Not 1.52.....I hate that cpu-z even reads voltages it's always wrong....


----------



## Cold Storm (Dec 30, 2008)

Damulta... We'll see what goes on with that! As for the color... He does think it's great... Me.. No...

The factor with that, is that the paint is taking some of the elective charge from the board. So, what once took more to do, is less. If that can make any sense..


----------



## p_o_s_pc (Dec 30, 2008)

here are my temps right now. looks like they are about the same from before if i remember right haven't used this board much lately


----------



## p_o_s_pc (Dec 30, 2008)

Cold Storm said:


> Damulta... We'll see what goes on with that! As for the color... He does think it's great... Me.. No...
> 
> The factor with that, is that the paint is taking some of the elective charge from the board. So, what once took more to do, is less. If that can make any sense..



it hasn't affected my voltage any. I had to set it at 1.35v before for 3ghz and i have to have it at 1.35v now.... CS could you please explain it to me having a blonde moment


----------



## DaMulta (Dec 30, 2008)

Cold Storm said:


> Damulta... We'll see what goes on with that! As for the color... He does think it's great... Me.. No...
> 
> The factor with that, is that the paint is taking some of the elective charge from the board. So, what once took more to do, is less. If that can make any sense..



Your still bad!!!



Pink is FTW



Temps look fine to me!

I know mine are ok.


----------



## redwings0921 (Dec 30, 2008)

damn 33c. watch out. you could make some bacon over that thing. the greese dripped all over the components might not work out to well, but if its good quality meat its well worth it.
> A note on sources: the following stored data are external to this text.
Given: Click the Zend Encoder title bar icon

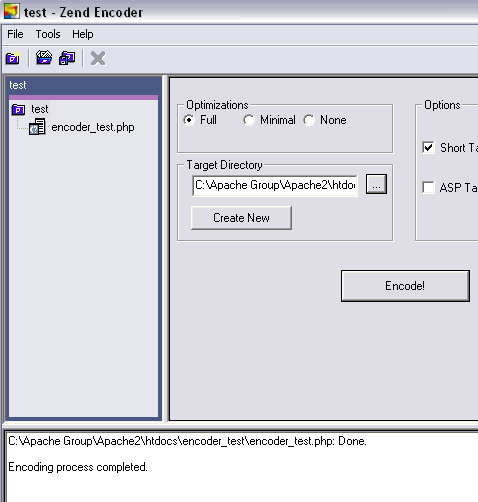Looking at the screenshot, I should 12,11.
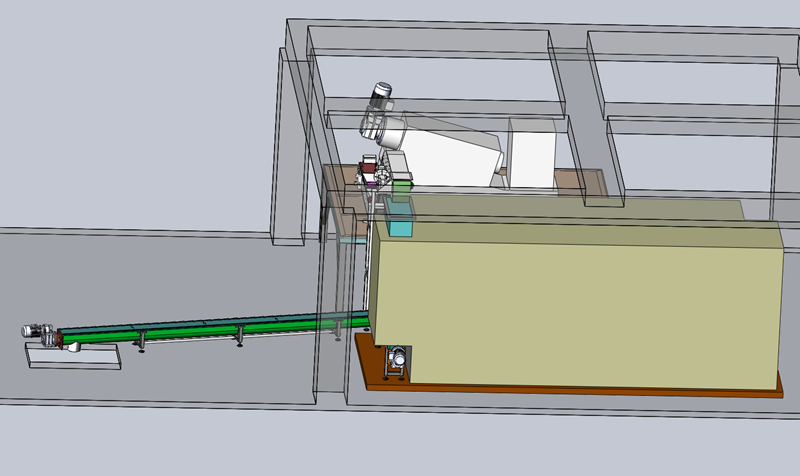Screen dimensions: 800x476
Task: Click the leftmost support leg of the conveyor
Action: pos(141,342)
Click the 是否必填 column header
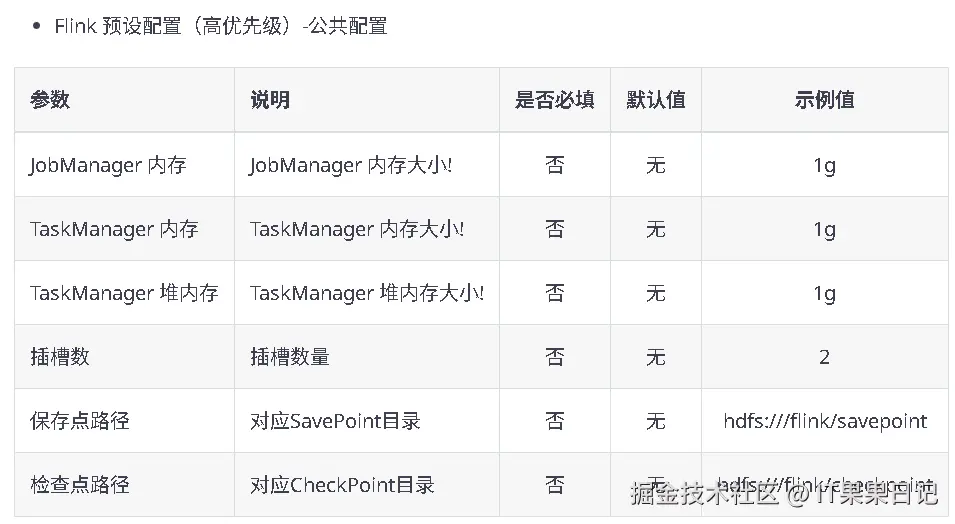The height and width of the screenshot is (524, 955). 555,100
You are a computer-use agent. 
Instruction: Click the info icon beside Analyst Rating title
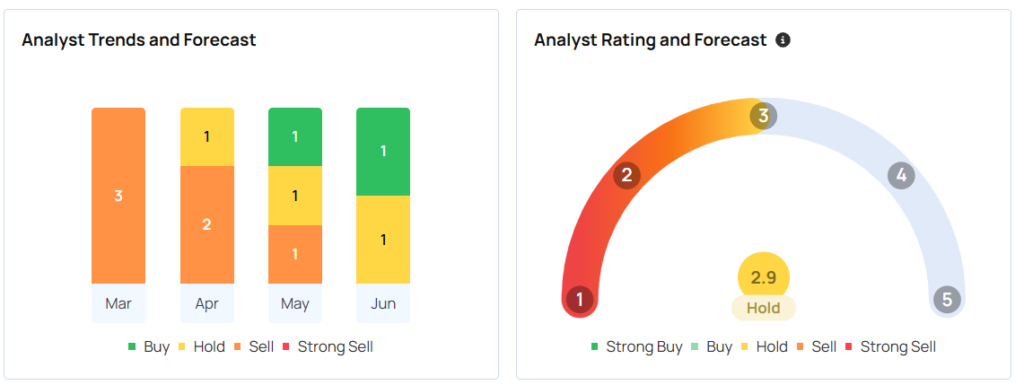point(782,40)
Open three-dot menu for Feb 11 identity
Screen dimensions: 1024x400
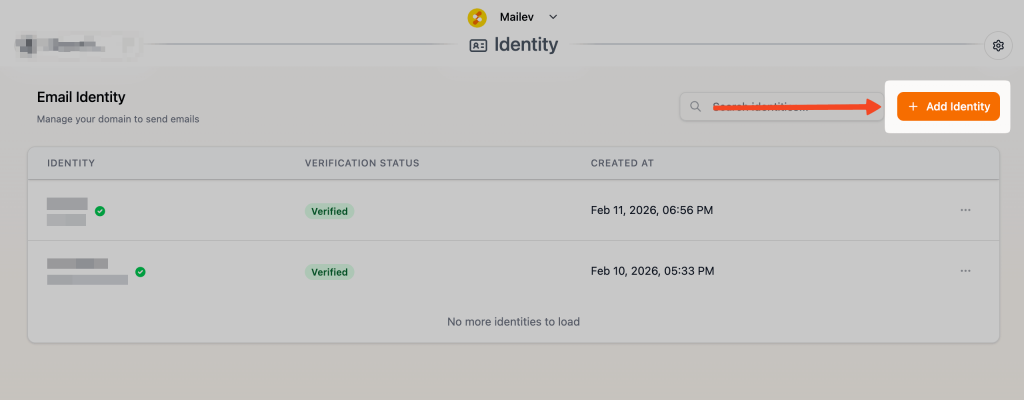[965, 210]
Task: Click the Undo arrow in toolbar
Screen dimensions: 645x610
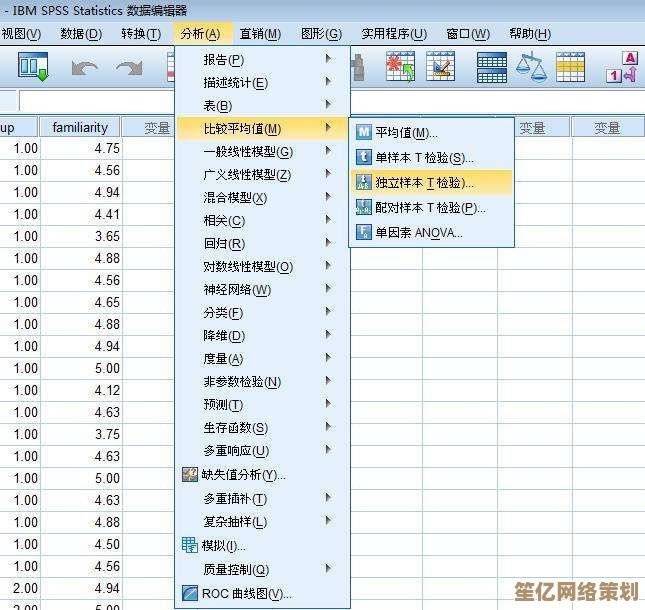Action: pyautogui.click(x=85, y=68)
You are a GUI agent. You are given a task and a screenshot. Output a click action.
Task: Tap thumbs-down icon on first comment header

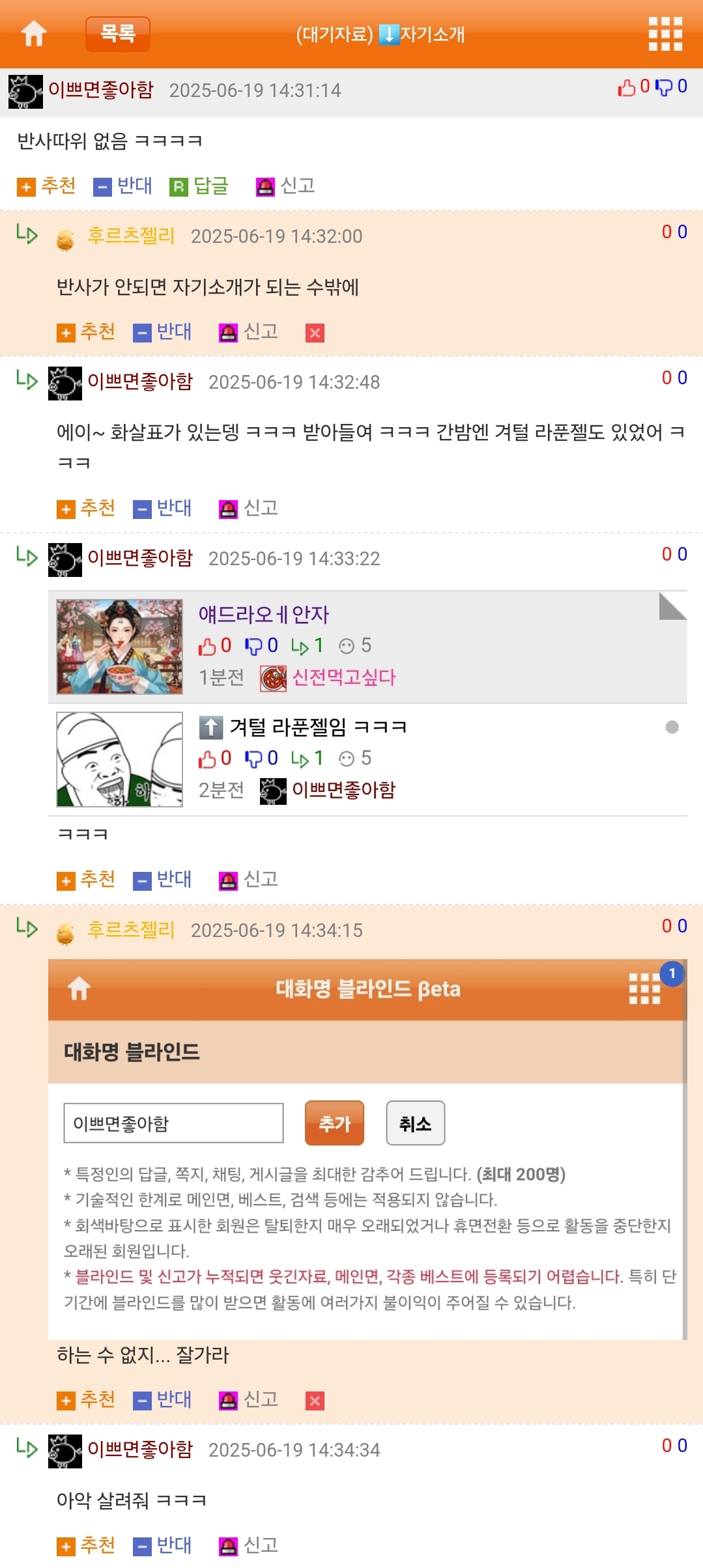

those temps look fine. lloks like i was wrong. -1 for me =(


----------



## Cold Storm (Dec 30, 2008)

Well. If, and I do say if, I'm right on plastic.. it does have a ability to absorb heat to a extended effect. IF it's over 180f then it does melt, but the plastic paint has the same stuff that they make the Plastic mitts for cooks.. It doesn't have the same ability as the mitts, but the mitts are based on the plastic paint effect...


----------



## p_o_s_pc (Dec 30, 2008)

redwings0921 said:


> damn 33c. watch out. you could make some bacon over that thing. the greese dripped all over the components might not work out to well, but if its good quality meat its well worth it.
> 
> those temps look fine. lloks like i was wrong. -1 for me =(



thats with the fans on low and that is right after a benchmark  


get this i painted the CPU HSF (HST1283) with a vary light coat and it lowered my temps :shadedshu i painted ALL of it but the base


----------



## DaMulta (Dec 30, 2008)

I used AS5 on those mosfets you see not painted

that could be my voltage change....







Yea my temps are not bad either. I don't even have the Chipset water blocks being used with water.....but that's normal for this board.
Using a stock intel cooler....yep





At night I just fall in love in day it looks like something made out of play dough or some kind of fancy cake....can't see that in pics.



p_o_s_pc said:


> thats with the fans on low and that is right after a benchmark
> 
> 
> get this i painted the CPU HSF (HST1283) with a vary light coat and it lowered my temps :shadedshu i painted ALL of it but the base



You painted your cpu and it lowered your temps?????


????

????????


----------



## redwings0921 (Dec 30, 2008)

since i am an honest man and will not lie, as stated in previous post. i believe that that "statement" was sig worthy and i for one am to modest to do it. 

i can just imagine seeing a thread in a week about how the paint did some crazy thing that was un expected. and id make one short , once again modest post "Score 1 for redwings"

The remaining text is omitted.